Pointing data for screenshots
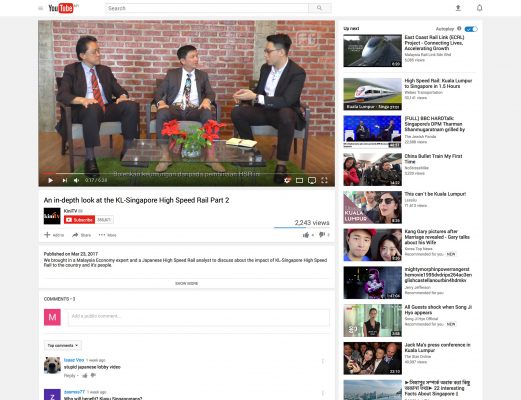The width and height of the screenshot is (521, 400).
Task: Click the search magnifier button
Action: [x=320, y=8]
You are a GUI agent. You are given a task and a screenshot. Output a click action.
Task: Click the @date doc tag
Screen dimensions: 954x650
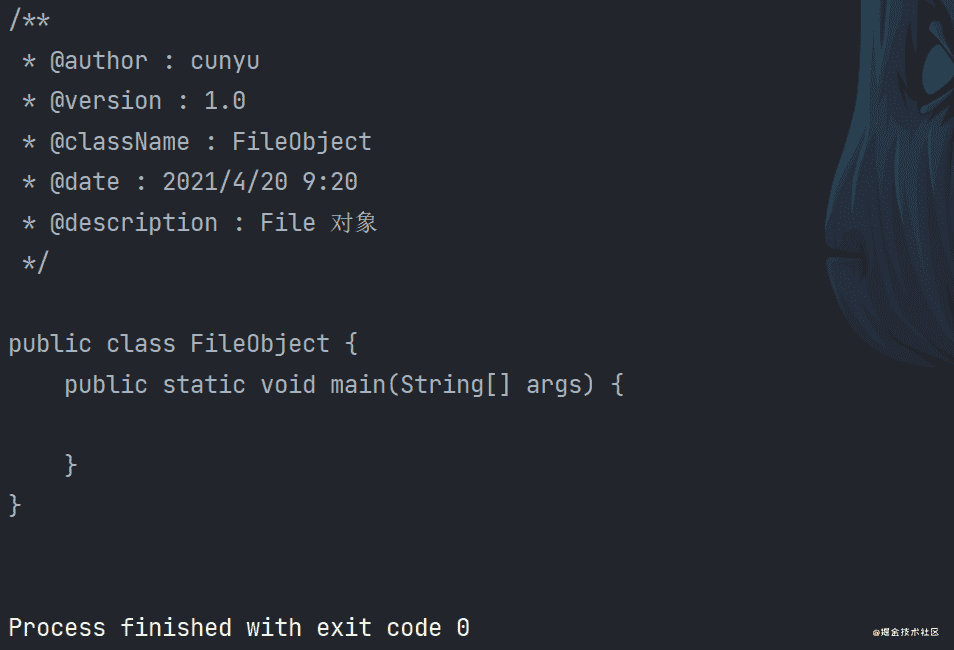point(85,182)
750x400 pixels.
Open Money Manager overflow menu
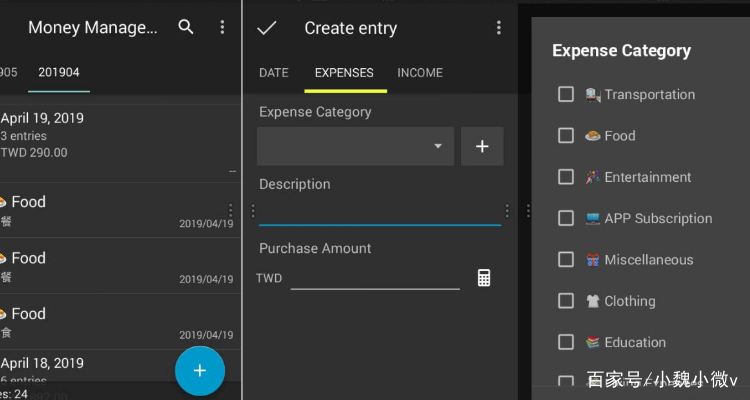(x=222, y=27)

What to produce
Convert the data, from the line containing "You are a GUI" through the end of the data (both ends inclusive), into a Markdown table with the columns Row and Line. Number each line in Row, and omit blank lines and pictures.

Finished exercise
| Row | Line |
|---|---|
| 1 | You are a GUI agent. You are given a task and a screenshot. Output a click action. |
| 2 | Task: Click the @date doc tag |
| 3 | Screen dimensions: 954x650 |
| 4 | point(85,182) |
| 5 | 750x400 pixels. |
| 6 | Open Money Manager overflow menu |
| 7 | (x=222, y=27) |